Es como si la sociedad civil, sin cuyo apoyo no puede sobrevivir el periodismo profesional, lo hubiera dejado en situación de abandono. Es acaso por eso por lo que se puede atacar a los periodistas impunemente, como hace todos los días López Obrador en México: amparado en un ejercicio aparentemente democrático —presentarse todas las mañanas ante la prensa para responder preguntas—, usa su púlpito para hostigar con nombre propio a los periodistas o intelectuales que lo critican, y las víctimas de sus hostigamientos van desde Emiliano Monge a Juan Villoro, y desde Enrique Krauze a este periódico. En Colombia, la Fundación para la Libertad de Prensa ha tenido varias veces que llamarle la atención al presidente Petro, que se ha enfrentado de mala manera con los periodistas críticos, y no sólo con los que son tendenciosos o incompetentes (que los hay). Esas descalificaciones, aun cuando no sean agresivas, crean un clima donde las agresiones por parte de otros se facilitan o se favorecen; y así sucede que una periodista colombiana recibe mensajes incómodos que incluyen imágenes de ella misma paseando con su hija, y otro periodista, conocido por su sátira política, se ha visto obligado desde hace tiempo a llevar guardaespaldas, y ni siquiera así se ha acostumbrado a que lo hayan amenazado de muerte desde las dos orillas políticas.
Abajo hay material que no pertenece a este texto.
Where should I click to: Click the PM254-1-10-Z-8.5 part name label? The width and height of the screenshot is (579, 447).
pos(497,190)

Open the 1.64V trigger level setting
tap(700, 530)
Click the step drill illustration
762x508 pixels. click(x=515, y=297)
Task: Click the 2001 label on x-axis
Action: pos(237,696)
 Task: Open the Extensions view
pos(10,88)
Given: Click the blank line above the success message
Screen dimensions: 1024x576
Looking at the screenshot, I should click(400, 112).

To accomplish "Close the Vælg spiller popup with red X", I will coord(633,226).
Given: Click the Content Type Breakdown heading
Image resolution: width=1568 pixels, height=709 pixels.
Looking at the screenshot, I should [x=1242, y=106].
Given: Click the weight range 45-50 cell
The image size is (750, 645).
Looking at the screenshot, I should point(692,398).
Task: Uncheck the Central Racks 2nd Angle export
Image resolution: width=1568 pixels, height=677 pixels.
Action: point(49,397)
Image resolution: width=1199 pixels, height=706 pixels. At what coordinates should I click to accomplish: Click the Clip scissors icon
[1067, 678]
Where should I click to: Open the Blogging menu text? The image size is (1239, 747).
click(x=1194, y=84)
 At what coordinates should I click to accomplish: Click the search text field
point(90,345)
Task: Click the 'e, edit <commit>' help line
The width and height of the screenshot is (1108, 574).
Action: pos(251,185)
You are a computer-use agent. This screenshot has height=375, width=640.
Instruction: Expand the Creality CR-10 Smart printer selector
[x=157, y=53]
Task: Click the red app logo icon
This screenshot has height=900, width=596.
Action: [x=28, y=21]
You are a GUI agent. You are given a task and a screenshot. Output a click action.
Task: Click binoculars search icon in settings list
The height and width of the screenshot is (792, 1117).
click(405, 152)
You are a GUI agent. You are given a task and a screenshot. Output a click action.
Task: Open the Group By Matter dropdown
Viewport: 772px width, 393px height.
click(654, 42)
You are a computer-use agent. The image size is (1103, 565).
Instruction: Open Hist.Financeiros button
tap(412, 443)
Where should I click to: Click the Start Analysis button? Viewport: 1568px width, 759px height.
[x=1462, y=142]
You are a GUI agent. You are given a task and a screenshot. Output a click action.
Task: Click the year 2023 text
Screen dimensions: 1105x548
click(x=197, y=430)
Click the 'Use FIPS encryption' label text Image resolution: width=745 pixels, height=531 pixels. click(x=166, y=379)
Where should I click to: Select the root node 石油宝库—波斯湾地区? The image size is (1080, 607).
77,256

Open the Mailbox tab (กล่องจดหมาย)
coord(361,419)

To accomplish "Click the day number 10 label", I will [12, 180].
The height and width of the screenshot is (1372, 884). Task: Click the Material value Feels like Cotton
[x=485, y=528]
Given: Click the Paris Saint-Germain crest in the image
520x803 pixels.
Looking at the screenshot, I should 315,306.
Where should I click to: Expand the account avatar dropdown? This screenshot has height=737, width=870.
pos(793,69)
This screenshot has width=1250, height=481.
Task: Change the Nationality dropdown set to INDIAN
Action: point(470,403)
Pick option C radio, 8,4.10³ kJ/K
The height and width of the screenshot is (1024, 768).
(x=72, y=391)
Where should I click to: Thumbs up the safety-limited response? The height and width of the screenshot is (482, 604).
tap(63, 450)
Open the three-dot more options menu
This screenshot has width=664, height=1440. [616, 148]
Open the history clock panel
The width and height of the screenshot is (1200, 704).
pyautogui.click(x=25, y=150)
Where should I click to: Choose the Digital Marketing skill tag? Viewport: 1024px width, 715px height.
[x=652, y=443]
Está muy mal una sociedad que no entiende los peligros profundos de condonar esas agresiones, o de mirar para otro lado cuando se producen, o de sentir una satisfacción secreta cuando el periodista atacado pertenece (cuando creemos que pertenece) a la esquina política que no nos gusta. La relación entre la prensa y los poderosos ha sido tensa siempre, y así debe ser, y nos interesa a los ciudadanos que así sea. Pero una cosa es que a veces nos incomode esa tensión necesaria y otra, muy distinta, que toleremos la hostilidad y aun la violencia. Ese camino no lleva a ninguna parte, salvo a la destrucción de las democracias.